Sunday, December 09, 2012

Salmon Return to the Classroom

The school year holds many things to look forward to as we trudge along; back to school dance, Labor Day weekend, cross country, NYO, Halloween, haunted house fun, thanksgiving break, basketball season, Christmas and winter break.  There is one other time of the school year that the students start asking about around September..."When are we getting the salmon?", "Are we getting salmon again this year?", "Are the salmon eggs here yet?"  Well, the eggs arrived and the 10th graders have been caring for and monitoring the eggs since their arrival in Biology class each day.  And on December 5th, we had our first alevin hatch from its cozy egg sac and squirm out into the gravel.

During the weekends I make a habit of checking the tank just to make sure things are still going well in our little 30 gallon artificial habitat, and today I noticed that the egg basket was virtually empty.  That is right, there are only about 10 eggs left that did not hatch.  As in nature, not all will survive and I had to pull about 10 stillborns out of the tank and dispose of them.  But out of approximately 500 eyed eggs, we only had a 1-2% mortality rate.  I am very pleased with the outcomes of the project thus far, to say the least.

The fish tank is going to need some more routine maintenance before Christmas break.  The hatching of the eggs produces a foamy film that is toxic to the young alevin if it isn't removed, so we will have to perform some water changes to keep maintain good water quality.  We still may have some alevin that don't mature or die for other reasons and these will need to be removed (turkey baster style.)
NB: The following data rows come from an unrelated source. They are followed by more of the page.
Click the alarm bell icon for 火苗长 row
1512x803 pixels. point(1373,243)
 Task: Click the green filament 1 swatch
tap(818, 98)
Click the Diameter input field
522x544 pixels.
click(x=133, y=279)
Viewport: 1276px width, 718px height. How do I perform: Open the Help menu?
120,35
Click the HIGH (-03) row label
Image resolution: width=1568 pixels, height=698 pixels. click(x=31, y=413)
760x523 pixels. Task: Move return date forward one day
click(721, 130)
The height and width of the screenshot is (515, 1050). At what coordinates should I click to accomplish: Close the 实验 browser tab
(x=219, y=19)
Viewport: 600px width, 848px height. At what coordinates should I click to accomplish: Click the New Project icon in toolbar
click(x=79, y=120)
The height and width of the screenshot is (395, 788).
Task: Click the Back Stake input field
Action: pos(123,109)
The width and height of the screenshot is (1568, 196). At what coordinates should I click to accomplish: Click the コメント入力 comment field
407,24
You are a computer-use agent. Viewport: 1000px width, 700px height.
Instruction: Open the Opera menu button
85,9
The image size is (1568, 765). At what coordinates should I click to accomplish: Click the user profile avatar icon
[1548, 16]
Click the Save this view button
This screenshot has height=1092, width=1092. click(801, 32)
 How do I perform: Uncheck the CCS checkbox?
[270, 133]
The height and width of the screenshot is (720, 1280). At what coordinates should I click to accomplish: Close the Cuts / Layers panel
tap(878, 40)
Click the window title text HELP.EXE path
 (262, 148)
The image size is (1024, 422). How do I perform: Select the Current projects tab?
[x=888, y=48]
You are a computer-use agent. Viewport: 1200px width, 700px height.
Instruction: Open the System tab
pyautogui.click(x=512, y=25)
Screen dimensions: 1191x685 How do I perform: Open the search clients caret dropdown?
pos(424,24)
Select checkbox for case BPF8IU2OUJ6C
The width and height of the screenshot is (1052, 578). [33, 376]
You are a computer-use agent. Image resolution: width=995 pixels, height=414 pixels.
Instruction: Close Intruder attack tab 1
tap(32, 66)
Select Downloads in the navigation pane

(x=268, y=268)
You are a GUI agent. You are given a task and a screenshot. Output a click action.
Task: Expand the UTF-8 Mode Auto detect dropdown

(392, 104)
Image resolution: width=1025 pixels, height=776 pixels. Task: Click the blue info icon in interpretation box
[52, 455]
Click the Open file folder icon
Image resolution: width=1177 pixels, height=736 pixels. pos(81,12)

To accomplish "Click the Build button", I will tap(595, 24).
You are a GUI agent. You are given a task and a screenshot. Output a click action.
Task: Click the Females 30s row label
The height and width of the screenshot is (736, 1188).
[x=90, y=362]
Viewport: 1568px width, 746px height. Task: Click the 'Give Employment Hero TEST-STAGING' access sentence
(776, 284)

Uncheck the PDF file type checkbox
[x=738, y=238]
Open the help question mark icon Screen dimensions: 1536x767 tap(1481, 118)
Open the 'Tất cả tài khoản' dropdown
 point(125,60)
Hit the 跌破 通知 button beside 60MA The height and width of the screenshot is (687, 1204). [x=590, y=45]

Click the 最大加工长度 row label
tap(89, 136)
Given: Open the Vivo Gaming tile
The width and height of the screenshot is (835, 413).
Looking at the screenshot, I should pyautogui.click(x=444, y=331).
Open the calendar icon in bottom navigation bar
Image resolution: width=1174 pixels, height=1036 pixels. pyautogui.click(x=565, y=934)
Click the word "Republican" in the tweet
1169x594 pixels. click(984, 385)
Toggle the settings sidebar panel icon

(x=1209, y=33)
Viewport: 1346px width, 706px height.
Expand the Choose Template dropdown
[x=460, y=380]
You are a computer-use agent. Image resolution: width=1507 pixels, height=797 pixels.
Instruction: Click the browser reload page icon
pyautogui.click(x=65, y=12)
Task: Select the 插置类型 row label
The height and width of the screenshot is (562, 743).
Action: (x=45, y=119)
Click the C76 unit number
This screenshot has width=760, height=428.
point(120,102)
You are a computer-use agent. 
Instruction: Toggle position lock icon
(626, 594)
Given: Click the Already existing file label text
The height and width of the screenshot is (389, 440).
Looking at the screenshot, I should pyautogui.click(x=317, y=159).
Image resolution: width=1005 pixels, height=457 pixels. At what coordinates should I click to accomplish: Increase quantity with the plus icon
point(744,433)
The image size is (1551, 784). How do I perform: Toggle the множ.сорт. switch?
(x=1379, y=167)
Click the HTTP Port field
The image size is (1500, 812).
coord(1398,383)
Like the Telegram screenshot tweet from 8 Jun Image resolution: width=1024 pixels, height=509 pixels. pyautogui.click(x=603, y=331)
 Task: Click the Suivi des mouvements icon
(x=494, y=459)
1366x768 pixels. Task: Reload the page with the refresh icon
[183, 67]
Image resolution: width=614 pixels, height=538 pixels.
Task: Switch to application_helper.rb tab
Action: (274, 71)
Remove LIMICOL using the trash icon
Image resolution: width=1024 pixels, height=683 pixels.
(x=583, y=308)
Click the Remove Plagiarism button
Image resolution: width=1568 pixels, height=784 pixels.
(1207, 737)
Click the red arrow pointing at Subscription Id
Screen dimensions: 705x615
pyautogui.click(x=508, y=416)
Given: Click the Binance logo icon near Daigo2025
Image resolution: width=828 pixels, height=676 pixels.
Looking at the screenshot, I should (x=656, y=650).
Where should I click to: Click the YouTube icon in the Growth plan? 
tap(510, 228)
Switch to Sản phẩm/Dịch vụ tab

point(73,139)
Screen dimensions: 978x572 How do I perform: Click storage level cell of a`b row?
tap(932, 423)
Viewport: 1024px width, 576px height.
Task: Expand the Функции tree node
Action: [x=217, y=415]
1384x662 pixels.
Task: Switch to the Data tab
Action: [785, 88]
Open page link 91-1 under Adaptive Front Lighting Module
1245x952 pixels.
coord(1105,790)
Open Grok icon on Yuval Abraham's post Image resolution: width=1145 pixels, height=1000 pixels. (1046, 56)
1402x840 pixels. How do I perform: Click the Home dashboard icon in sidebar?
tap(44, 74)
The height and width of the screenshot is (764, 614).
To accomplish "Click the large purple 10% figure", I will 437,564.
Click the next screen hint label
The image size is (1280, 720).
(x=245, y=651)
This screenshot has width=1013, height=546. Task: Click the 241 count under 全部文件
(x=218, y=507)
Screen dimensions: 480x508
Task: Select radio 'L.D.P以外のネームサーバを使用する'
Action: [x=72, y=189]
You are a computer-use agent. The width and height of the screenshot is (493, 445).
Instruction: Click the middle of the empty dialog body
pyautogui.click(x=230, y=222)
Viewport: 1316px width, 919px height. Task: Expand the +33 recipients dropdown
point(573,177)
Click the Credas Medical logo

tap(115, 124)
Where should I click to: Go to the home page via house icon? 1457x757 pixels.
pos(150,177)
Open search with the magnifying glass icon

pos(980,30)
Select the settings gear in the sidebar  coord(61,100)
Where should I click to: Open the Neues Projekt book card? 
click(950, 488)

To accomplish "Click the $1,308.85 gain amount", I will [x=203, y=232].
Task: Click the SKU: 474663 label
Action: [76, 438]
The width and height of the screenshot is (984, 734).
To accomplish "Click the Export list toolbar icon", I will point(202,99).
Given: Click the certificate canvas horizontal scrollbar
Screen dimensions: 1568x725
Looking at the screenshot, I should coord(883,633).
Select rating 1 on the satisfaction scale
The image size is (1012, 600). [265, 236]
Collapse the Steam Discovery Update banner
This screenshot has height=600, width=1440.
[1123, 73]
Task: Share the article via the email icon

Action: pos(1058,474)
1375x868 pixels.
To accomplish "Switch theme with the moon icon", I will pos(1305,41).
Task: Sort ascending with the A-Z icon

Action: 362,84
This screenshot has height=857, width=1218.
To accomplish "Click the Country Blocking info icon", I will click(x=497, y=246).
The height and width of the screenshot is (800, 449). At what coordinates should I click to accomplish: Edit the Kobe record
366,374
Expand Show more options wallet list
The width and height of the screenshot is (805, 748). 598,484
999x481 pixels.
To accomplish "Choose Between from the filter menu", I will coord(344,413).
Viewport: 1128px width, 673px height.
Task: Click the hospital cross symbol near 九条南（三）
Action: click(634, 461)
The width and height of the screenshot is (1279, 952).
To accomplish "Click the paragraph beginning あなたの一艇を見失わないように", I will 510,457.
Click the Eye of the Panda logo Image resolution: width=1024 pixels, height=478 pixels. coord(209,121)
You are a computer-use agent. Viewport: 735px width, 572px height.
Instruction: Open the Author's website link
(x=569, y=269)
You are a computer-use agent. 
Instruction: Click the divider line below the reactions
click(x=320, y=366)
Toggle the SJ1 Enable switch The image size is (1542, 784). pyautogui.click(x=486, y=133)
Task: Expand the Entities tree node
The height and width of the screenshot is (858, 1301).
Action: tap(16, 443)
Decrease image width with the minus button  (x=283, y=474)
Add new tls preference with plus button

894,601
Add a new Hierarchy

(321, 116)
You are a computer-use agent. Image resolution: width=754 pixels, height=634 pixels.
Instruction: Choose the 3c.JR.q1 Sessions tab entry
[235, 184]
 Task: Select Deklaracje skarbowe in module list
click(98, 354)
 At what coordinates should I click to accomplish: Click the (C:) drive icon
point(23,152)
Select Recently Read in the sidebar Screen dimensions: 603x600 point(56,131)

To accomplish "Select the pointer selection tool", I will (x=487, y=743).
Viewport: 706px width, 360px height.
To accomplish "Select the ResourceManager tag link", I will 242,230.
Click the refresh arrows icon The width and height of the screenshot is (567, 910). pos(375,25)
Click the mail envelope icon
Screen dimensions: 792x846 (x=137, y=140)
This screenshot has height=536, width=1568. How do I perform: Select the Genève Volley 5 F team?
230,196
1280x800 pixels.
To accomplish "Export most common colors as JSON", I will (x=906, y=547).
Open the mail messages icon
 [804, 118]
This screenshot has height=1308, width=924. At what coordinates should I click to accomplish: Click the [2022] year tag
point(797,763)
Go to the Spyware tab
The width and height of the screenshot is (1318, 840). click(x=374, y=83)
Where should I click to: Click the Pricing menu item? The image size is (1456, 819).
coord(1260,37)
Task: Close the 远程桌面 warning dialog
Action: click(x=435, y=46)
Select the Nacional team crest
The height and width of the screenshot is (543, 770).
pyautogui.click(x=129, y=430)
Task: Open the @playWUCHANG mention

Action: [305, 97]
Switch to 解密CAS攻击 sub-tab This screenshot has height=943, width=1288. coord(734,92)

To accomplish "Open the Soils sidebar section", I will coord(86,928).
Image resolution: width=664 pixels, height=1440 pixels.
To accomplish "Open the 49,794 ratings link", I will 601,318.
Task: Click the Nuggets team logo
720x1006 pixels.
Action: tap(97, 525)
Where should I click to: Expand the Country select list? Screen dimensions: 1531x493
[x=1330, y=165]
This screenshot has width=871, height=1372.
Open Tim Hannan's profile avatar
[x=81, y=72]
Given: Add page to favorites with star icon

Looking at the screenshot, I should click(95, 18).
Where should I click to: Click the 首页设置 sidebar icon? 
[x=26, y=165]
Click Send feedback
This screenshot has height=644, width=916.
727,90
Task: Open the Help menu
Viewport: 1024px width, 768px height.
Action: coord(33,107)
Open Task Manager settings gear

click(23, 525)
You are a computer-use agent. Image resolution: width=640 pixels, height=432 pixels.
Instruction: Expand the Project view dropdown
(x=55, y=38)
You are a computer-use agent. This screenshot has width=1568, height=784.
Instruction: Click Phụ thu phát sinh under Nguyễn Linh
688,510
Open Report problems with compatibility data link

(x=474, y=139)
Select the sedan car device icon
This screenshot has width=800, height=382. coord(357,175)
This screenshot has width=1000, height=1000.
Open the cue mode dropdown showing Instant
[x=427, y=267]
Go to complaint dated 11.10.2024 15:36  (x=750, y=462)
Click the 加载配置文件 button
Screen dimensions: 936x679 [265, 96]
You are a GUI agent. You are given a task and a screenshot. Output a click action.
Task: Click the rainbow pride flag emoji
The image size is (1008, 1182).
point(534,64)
By the time we are ready to leave for winter break, the alevin should be at a stable state where they simply lie on the gravel bottom and gradually consume their giant yolk sacs attached to their abdomen.  When we return from break in mid-January, we should start to see some of these alevin progressing into the next stage of development, the salmon fry stage.  This is when they start venturing up into the water column and taking air from the surface to fill their swim bladders.  Then they will remain in the water column getting stronger and feeding on the fish food that students add to the tank everyday.

The project will continue until the middle of May, when we have to wrap up the project and the school year in general.  Look forward to more salmon posts to keep everyone updated on the progress of this awesome project and incredible learning experience for our students.